Student Profile: Hannah Garner

Hannah Garner is an outdoor enthusiast and elementary education major at UM.

If she’s not in class or spending time with her sisters in Chi Omega, it might prove difficult to pinpoint exactly where junior Hannah Garner could be. There’s a strong possibility she is camouflaged somewhere in the great outdoors of Alabama, poised and ready for passing wildlife.

Garner grew up in the small town of Fayetteville, Alabama. She attended the town’s high school, graduating with more than 40 other students. Because of its tiny population, Garner felt compelled to lend her natural athletic talent to the school’s basketball, track, softball and cheerleading teams.

Her love of sports meshed well with her deep reverence for the outdoors. A self-proclaimed “daddy’s girl,” she honed her skills as an adept hunter by spending patient hours in tree stands with her father.

These important bonding experiences formed the basis for an essay Garner wrote in conjunction with applying for the UM President’s Outdoor Scholars program.

Founded by University President John W. Stewart III in 2015, the scholarship allows for student outdoor enthusiasts to attend classes while also learning the traditions and trades of modern outdoor industries.

Outdoor Scholars Director William Crawford not only accepted Garner into the debut class of his program, but saw something special in her heartfelt essay.

He passed the essay on to Jackie Bushman, the founder of Buckmasters Outdoor Magazine.

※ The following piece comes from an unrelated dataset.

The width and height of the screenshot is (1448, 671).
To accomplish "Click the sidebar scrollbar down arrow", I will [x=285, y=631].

Bushman was so touched by Garner’s story, he offered her the publication’s inaugural Buckmasters Scholarship.

Since Garner stepped on campus as a freshman, Crawford has been consistently impressed by her outgoing personality and dedication to the program. “She is a great model of what I want the Outdoor Scholars students to be,” said Crawford.

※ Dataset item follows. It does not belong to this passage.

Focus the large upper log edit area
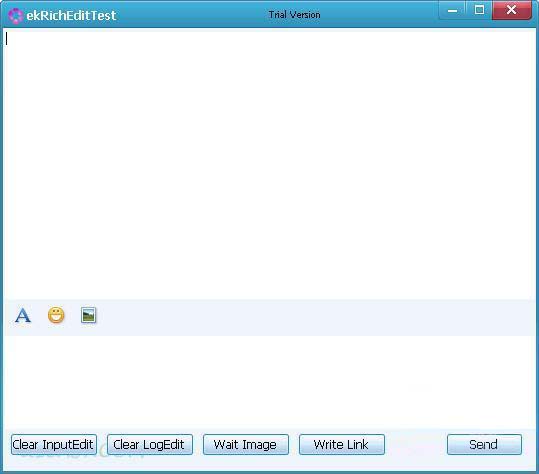Image resolution: width=539 pixels, height=474 pixels. (270, 165)
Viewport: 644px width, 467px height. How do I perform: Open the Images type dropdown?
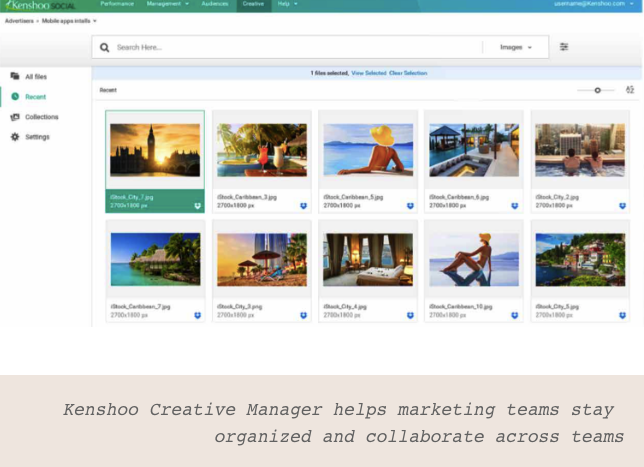515,47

While spending time outdoors is her passion, Garner’s career goal is inside the classroom. She is currently studying elementary education with a concentration in special needs collaborative education with the goal of one day teaching high disability children.

“I don’t know how to explain it; I have a place in my heart for them and it’s what I want to do for the rest of my life,” said Garner. “I want to teach kids and make them feel like normal individuals.”